Pre-project selling ini bisa menjadi masalah bagi konsumen bila pengembang yang bersangkutan tak bertanggung jawab, seperti persoalan pembayaran uang muka yang sudah terlanjur dibayarkan sedangkan proyek tak ada kejelasan. Sayangnya, ketentuan soal pre-project selling belum ada hukum yang mengaturnya.

“Untuk pre-project selling memang enggak ada aturan hukumnya,” kata Direktur Eksekutif Indonesia Property Watch (IPW) Ali Tranghanda kepada Tirto.

Undang-Undang No. 8/1999 tentang perlindungan konsumen hanya mengatur bahwa pelaku usaha dalam menawarkan barang dan/atau jasa yang ditujukan untuk diperdagangkan dilarang membuat atau mencantumkan klausula baku.

Nah, biasanya dalam pre-project selling, ada celah masalah, yaitu posisi lemah konsumen. Biasanya ada perjanjian secara tertulis melalui perjanjian pengikatan jual beli (PPJB) yang dibuat sepihak dan secara baku oleh pengembang yang seringkali konsumen tak dilibatkan dan hanya terima beres untuk ditandatangani.

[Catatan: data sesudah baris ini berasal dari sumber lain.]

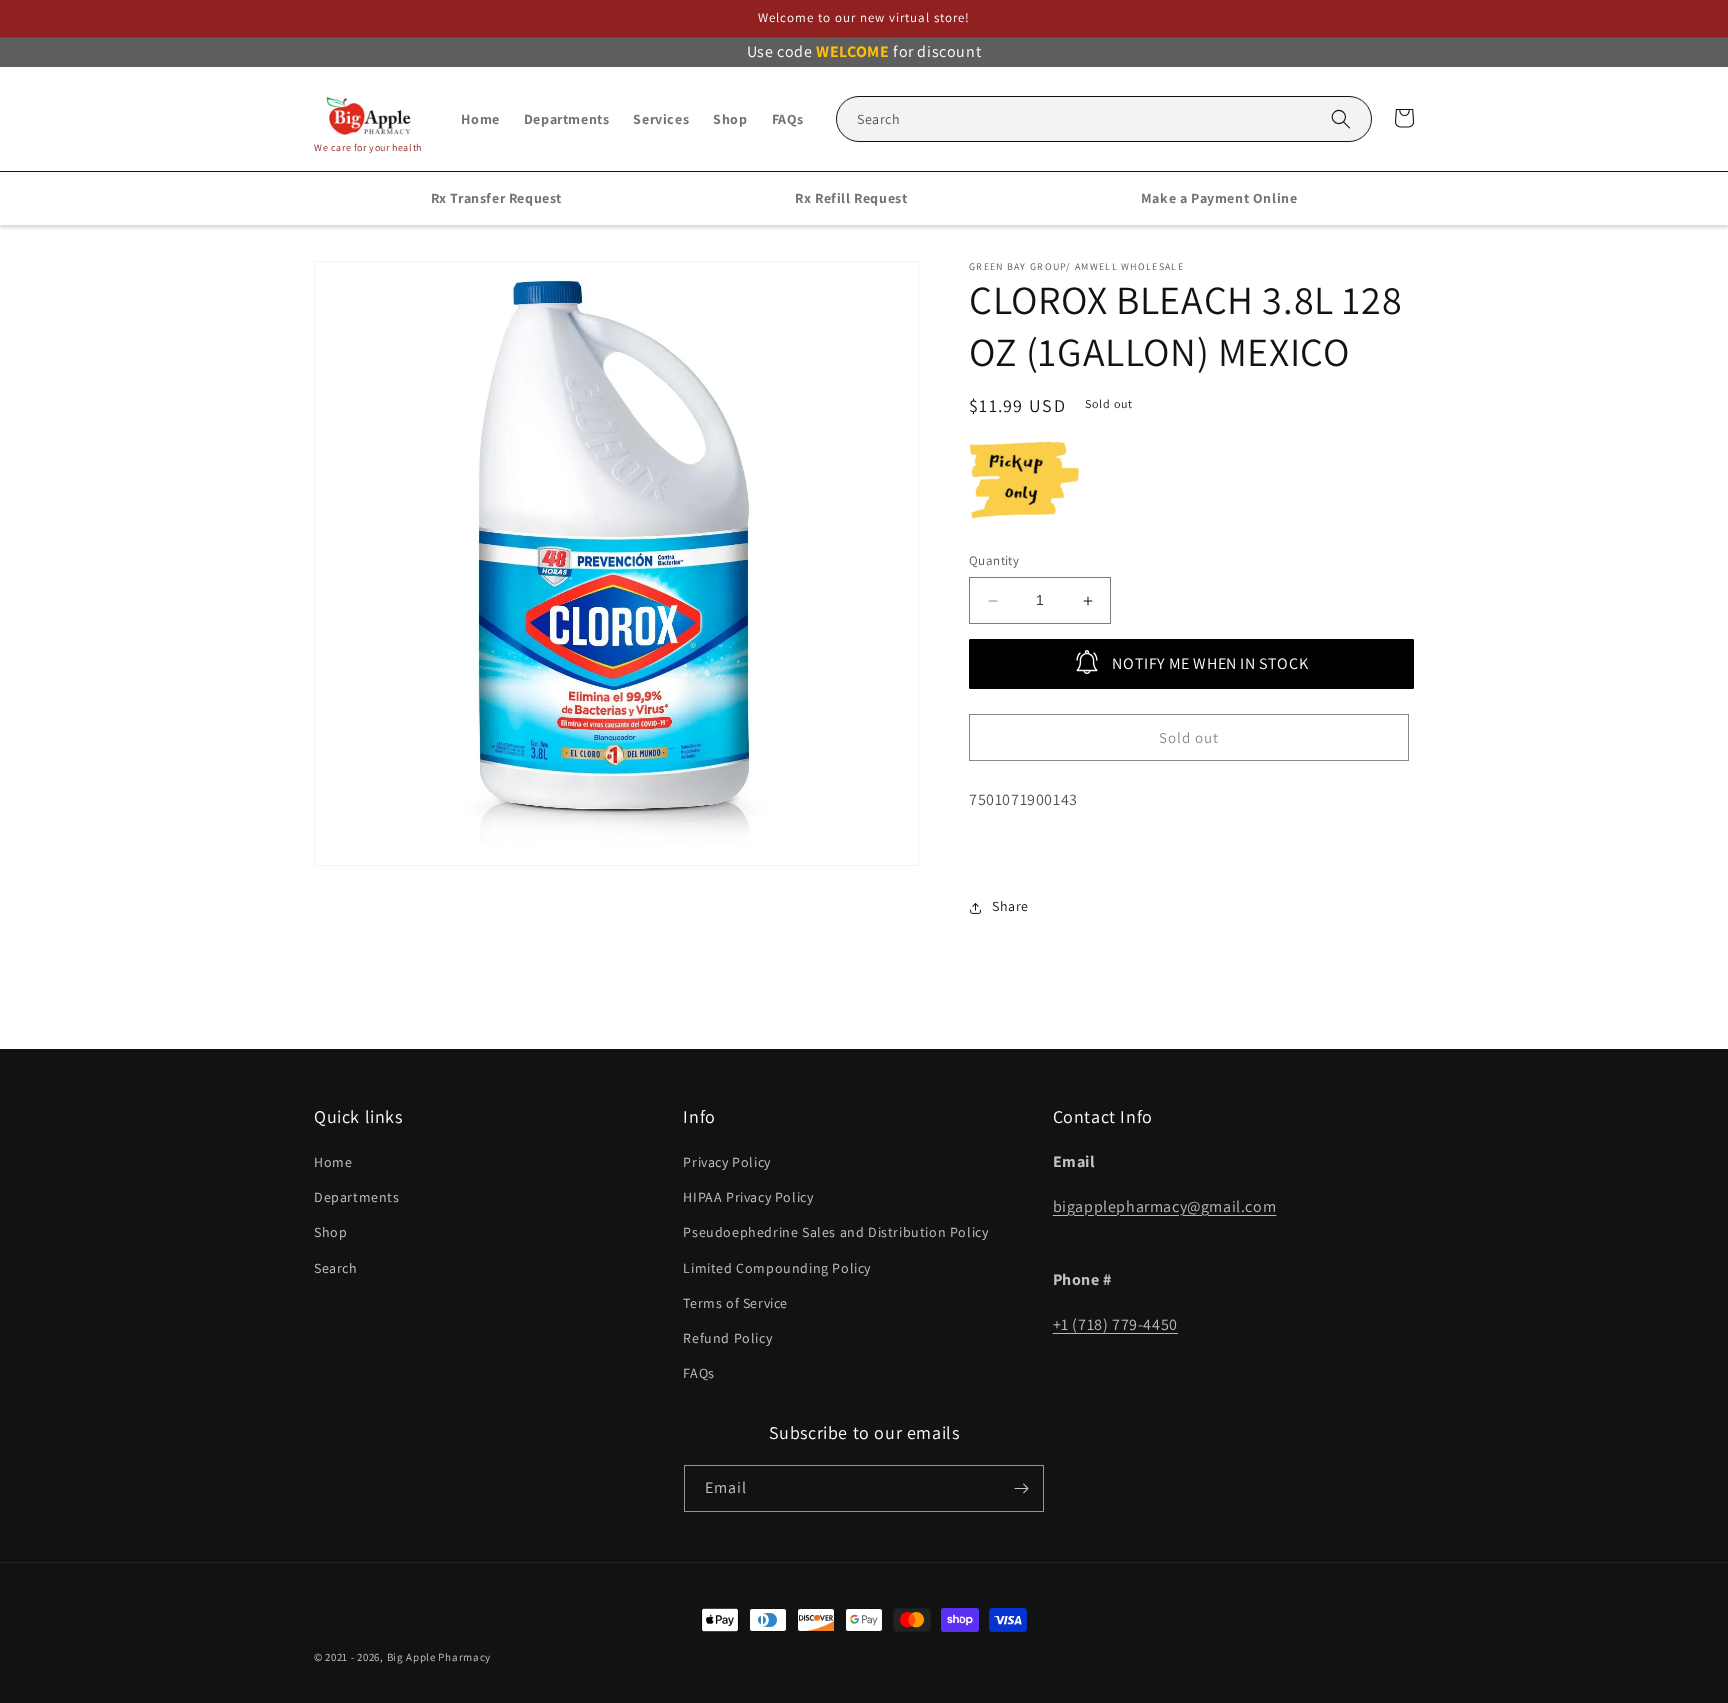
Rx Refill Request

Dalam konteks proyek Meikarta, Lippo seharusnya tak perlu merasa heran mengapa soal perizinan yang mereka belum kantongi dipersoalkan. Pemprov Jabar pun tak perlu berkoar-koar dan lebih baik fokus melaksanakan proses perizinan dengan cara yang hati-hati dan sesuai standar. Yang lebih pantas untuk heran dan berkoar adalah para konsumen yang sudah berbondong-bondong memesan hunian di Meikarta yang nyatanya belum berizin.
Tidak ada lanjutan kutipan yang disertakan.